Dünya büyüklerinin arasında, paylaşılma savaşına sahne olduğu kesindir.
O nedenle zekâ, konjonktür oluşturma kabiliyeti ve sahadaki güç sentezi kimin elinde olmasından ziyade, kimin bunu derin zekâyı kullanabilmesidir asıl başarı.
Erdoğan elindeki az kozla, büyük iş başarıyor.
Rusya, Ukrayna ve Türkiye üçgeninde; gösterdiği performansta olduğu gibi...
Ukrayna Başkanı'nın Türkiye ziyareti ve akabinde "esirlerin" Zelenskiy'e verilmesi, ciddi yankı uyandırdı.

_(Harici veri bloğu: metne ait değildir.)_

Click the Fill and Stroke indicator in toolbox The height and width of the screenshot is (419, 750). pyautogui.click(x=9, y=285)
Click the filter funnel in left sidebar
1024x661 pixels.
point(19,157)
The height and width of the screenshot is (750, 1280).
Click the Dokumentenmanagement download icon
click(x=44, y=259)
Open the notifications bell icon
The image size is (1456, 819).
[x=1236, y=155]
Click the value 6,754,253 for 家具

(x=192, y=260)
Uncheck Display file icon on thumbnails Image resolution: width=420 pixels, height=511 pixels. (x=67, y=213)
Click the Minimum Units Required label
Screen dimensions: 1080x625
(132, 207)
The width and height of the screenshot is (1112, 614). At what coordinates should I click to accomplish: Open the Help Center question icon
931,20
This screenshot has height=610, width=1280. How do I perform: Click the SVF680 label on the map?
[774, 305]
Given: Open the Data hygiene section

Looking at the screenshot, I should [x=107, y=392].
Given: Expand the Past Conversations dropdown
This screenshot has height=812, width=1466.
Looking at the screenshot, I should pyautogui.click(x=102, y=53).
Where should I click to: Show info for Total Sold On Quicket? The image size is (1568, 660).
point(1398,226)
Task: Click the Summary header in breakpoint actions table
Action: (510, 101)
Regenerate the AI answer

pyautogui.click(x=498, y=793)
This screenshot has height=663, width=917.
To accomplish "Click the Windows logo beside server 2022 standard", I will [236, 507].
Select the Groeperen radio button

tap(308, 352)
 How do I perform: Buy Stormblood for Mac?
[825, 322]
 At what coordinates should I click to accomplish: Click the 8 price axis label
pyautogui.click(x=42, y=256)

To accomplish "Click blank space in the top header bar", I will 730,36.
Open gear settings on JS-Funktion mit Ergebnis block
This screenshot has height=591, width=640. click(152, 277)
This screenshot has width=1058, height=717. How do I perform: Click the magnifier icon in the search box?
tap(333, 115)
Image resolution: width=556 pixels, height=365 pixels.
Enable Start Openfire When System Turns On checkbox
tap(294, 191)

Batılı kaynaklar sevinç çığlığı atarken, Moskova kamuoyu biraz üzgün, biraz şaşkın, biraz da "satıldık " havası ile olaya baktı.
Tabii Kremlin tutumu önemliydi, nitekim verilen mesajlar; Putin'in süreci doğru okuduğu kanaatini pekiştirdi.
Önce Pekov, "Anlaşmaya uyulmadı, iyi değil bu..." cümleleri ile ilk reaksiyonu verdi!
Erdoğan sessiz, ama ne yapacağını bilircesine sakin ve sükûnetle yolunu yürüyor.
Çokça spekülasyon haberler ve yorumlar devreye girdi; halen de giriyor.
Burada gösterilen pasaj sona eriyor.